» **DATA FOR THIS EXERCISE**
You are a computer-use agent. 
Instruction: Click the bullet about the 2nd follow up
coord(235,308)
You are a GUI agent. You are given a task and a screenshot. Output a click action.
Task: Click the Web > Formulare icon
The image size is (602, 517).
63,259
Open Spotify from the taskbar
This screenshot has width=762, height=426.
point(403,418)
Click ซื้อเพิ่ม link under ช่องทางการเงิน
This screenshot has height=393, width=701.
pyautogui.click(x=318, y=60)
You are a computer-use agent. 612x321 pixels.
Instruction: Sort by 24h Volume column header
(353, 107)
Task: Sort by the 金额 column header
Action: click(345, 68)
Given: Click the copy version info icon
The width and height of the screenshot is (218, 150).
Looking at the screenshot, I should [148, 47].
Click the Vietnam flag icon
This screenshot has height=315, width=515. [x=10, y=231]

» **PROBLEM TO WORK ON**
Each line above is to be repeated exactly.

» **EXERCISE OUTPUT**
You are a computer-use agent. 
Instruction: Click the bullet about the 2nd follow up
coord(235,308)
You are a GUI agent. You are given a task and a screenshot. Output a click action.
Task: Click the Web > Formulare icon
The image size is (602, 517).
63,259
Open Spotify from the taskbar
This screenshot has width=762, height=426.
point(403,418)
Click ซื้อเพิ่ม link under ช่องทางการเงิน
This screenshot has height=393, width=701.
pyautogui.click(x=318, y=60)
You are a computer-use agent. 612x321 pixels.
Instruction: Sort by 24h Volume column header
(353, 107)
Task: Sort by the 金额 column header
Action: click(345, 68)
Given: Click the copy version info icon
The width and height of the screenshot is (218, 150).
Looking at the screenshot, I should [148, 47].
Click the Vietnam flag icon
This screenshot has height=315, width=515. [x=10, y=231]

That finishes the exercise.